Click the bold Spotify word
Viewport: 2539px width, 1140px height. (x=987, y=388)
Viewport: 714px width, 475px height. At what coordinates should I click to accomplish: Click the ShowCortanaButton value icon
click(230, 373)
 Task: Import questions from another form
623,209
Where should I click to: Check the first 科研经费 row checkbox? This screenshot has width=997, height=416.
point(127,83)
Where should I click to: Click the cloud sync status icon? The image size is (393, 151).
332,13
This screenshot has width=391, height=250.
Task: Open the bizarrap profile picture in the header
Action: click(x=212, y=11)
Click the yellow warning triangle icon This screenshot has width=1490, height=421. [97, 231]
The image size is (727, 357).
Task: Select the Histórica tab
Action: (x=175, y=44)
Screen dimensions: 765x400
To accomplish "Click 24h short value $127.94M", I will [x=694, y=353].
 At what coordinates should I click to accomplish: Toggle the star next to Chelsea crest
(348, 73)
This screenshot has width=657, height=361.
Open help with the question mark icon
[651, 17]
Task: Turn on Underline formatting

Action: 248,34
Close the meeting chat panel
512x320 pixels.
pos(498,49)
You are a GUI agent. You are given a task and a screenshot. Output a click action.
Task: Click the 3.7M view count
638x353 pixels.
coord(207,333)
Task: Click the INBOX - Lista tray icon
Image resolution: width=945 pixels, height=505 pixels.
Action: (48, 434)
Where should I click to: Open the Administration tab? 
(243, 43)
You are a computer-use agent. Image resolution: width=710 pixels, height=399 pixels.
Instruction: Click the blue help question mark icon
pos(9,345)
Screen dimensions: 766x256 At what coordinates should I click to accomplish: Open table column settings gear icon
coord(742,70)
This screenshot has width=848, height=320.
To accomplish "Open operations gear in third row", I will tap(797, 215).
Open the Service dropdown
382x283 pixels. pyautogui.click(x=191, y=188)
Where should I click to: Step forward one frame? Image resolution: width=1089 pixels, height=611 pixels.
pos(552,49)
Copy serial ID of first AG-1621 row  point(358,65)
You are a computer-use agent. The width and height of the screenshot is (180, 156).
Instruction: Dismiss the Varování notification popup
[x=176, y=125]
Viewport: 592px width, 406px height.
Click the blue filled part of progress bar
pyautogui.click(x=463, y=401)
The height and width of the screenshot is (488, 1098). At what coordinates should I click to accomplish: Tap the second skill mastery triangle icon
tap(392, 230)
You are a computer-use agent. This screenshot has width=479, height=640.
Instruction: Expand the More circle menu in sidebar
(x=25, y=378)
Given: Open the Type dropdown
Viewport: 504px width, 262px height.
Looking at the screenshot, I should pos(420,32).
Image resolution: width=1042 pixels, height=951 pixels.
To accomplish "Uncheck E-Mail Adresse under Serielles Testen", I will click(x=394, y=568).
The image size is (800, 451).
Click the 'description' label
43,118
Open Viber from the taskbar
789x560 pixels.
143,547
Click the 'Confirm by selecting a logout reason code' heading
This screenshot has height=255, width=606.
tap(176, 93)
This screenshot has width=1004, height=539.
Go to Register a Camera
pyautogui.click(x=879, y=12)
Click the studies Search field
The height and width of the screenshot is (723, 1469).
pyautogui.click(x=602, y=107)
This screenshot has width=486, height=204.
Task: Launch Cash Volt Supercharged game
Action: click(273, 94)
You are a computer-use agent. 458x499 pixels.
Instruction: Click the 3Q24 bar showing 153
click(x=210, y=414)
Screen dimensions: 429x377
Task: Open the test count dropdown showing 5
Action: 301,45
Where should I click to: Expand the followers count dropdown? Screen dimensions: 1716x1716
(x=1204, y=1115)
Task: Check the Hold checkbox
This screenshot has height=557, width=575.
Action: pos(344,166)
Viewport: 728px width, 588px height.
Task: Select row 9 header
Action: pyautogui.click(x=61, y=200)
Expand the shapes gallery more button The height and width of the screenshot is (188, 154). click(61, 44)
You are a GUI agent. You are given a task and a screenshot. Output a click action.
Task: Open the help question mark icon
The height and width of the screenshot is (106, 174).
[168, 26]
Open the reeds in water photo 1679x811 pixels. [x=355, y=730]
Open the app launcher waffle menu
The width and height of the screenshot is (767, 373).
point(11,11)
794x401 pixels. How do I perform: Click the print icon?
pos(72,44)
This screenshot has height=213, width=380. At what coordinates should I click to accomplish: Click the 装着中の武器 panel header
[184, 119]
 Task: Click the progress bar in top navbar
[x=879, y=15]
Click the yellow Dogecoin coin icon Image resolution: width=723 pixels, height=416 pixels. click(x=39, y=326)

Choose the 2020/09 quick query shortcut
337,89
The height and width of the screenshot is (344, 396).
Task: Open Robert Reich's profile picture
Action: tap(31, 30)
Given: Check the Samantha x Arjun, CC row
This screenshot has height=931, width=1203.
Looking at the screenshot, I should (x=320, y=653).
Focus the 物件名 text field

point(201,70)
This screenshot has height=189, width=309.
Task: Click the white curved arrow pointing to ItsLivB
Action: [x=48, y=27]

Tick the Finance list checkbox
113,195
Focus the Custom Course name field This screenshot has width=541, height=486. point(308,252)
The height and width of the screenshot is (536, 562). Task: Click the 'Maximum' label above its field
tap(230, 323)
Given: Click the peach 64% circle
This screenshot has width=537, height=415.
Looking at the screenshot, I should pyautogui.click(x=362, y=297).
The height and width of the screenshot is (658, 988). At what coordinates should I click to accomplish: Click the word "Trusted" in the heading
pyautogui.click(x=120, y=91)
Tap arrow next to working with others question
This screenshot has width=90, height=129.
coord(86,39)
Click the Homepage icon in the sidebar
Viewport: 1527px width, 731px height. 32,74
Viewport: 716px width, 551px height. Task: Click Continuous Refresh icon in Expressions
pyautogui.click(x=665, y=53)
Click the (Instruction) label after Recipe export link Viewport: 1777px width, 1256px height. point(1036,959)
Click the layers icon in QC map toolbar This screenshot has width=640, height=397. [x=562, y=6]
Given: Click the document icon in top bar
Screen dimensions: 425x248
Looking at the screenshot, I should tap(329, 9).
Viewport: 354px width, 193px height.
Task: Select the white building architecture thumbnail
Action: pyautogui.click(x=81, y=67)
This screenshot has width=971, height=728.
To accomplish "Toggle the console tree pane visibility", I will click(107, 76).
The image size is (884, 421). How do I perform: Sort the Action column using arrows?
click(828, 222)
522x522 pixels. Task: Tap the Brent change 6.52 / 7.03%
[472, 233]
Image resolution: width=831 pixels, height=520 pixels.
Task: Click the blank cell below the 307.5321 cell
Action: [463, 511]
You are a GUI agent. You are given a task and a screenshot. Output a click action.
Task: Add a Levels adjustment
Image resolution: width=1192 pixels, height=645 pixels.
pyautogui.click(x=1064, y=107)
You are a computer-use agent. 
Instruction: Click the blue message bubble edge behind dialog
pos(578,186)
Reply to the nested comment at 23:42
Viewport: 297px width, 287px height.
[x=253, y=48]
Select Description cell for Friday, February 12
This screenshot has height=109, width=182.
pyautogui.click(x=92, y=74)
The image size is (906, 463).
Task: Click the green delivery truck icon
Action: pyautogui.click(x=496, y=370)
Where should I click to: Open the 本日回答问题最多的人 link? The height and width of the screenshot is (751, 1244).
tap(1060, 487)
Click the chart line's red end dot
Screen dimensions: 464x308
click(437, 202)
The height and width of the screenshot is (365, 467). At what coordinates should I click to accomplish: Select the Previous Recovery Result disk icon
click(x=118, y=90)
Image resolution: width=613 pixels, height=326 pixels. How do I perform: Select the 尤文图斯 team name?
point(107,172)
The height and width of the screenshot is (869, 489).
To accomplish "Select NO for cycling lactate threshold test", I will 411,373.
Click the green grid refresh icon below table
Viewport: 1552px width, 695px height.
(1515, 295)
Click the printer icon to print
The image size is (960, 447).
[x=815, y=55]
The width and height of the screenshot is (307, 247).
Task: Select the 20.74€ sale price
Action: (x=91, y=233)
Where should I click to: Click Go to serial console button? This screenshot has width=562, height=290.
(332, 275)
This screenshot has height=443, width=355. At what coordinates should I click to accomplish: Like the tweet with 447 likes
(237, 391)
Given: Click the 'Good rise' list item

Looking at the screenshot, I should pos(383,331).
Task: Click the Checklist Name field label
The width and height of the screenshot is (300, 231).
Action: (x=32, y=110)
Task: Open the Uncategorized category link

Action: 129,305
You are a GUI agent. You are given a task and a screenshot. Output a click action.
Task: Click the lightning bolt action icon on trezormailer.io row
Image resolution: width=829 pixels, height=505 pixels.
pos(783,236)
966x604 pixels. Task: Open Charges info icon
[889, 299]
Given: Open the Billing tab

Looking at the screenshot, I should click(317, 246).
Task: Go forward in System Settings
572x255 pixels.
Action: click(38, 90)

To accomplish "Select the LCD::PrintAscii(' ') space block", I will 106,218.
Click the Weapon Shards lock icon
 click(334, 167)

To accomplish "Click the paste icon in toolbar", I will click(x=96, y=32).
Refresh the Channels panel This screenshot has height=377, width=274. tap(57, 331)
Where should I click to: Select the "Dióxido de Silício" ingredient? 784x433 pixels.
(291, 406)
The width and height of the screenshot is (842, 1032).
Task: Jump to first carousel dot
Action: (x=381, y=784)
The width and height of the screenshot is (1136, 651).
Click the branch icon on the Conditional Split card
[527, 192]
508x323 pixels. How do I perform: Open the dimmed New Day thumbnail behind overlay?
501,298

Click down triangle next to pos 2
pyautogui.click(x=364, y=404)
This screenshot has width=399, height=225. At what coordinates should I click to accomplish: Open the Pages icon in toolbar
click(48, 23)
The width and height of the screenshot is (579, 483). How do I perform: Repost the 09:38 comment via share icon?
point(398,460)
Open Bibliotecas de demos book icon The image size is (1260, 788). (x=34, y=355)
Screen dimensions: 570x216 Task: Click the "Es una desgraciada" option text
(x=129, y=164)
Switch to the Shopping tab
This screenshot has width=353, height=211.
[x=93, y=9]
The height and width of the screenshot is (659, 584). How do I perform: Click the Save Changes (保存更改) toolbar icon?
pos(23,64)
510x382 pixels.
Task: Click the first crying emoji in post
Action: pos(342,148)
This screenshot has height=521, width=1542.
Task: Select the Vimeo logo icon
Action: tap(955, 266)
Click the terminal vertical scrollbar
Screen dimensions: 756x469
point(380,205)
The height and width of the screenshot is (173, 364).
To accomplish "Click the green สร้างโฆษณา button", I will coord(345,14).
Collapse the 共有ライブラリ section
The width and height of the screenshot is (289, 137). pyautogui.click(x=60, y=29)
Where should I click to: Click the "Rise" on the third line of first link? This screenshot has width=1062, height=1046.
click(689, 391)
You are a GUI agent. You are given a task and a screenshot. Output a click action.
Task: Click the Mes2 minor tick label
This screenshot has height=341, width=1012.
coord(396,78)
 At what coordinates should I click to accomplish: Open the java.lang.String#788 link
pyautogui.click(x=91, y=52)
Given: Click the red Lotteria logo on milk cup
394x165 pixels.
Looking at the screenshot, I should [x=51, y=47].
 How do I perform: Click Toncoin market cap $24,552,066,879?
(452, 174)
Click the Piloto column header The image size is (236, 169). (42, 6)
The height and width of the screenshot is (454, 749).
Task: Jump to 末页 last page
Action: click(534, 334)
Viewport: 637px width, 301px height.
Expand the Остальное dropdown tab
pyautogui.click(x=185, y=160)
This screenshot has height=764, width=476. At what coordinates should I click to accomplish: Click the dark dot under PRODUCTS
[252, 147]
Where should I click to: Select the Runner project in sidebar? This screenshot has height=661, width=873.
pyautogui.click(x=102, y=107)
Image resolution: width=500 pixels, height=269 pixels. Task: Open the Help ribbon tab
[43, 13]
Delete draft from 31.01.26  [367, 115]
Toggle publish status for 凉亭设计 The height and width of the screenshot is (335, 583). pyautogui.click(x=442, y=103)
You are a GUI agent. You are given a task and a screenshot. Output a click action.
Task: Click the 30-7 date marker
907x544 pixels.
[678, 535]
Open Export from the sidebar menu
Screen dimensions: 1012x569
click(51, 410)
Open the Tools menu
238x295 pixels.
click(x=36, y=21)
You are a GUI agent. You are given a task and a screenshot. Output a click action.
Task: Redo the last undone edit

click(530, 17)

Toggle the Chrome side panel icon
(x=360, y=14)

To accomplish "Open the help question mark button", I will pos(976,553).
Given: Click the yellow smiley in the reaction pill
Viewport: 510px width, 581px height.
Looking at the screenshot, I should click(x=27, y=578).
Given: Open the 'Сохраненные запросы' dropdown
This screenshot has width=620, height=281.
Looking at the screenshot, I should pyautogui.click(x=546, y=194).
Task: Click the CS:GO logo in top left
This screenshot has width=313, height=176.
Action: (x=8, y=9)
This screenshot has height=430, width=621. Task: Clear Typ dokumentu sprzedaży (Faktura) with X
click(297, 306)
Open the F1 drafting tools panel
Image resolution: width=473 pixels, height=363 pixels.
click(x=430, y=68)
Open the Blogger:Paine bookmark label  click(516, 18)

→ Exercise prompt:
Take the stretch of lines above from the one containing "Image resolution: width=945" through the one containing "This screenshot has width=1004, height=539." and repeat it exactly, adding no other line.

→ Result:
Image resolution: width=945 pixels, height=505 pixels.
Action: (48, 434)
Where should I click to: Open the Administration tab? 
(243, 43)
You are a computer-use agent. Image resolution: width=710 pixels, height=399 pixels.
Instruction: Click the blue help question mark icon
pos(9,345)
Screen dimensions: 766x256 At what coordinates should I click to accomplish: Open table column settings gear icon
coord(742,70)
This screenshot has width=848, height=320.
To accomplish "Open operations gear in third row", I will tap(797, 215).
Open the Service dropdown
382x283 pixels. pyautogui.click(x=191, y=188)
Where should I click to: Step forward one frame? Image resolution: width=1089 pixels, height=611 pixels.
pos(552,49)
Copy serial ID of first AG-1621 row  point(358,65)
You are a computer-use agent. The width and height of the screenshot is (180, 156).
Instruction: Dismiss the Varování notification popup
[x=176, y=125]
Viewport: 592px width, 406px height.
Click the blue filled part of progress bar
pyautogui.click(x=463, y=401)
The height and width of the screenshot is (488, 1098). At what coordinates should I click to accomplish: Tap the second skill mastery triangle icon
tap(392, 230)
You are a computer-use agent. This screenshot has width=479, height=640.
Instruction: Expand the More circle menu in sidebar
(x=25, y=378)
Given: Open the Type dropdown
Viewport: 504px width, 262px height.
Looking at the screenshot, I should pos(420,32).
Image resolution: width=1042 pixels, height=951 pixels.
To accomplish "Uncheck E-Mail Adresse under Serielles Testen", I will click(x=394, y=568).
The image size is (800, 451).
Click the 'description' label
43,118
Open Viber from the taskbar
789x560 pixels.
143,547
Click the 'Confirm by selecting a logout reason code' heading
This screenshot has height=255, width=606.
tap(176, 93)
This screenshot has width=1004, height=539.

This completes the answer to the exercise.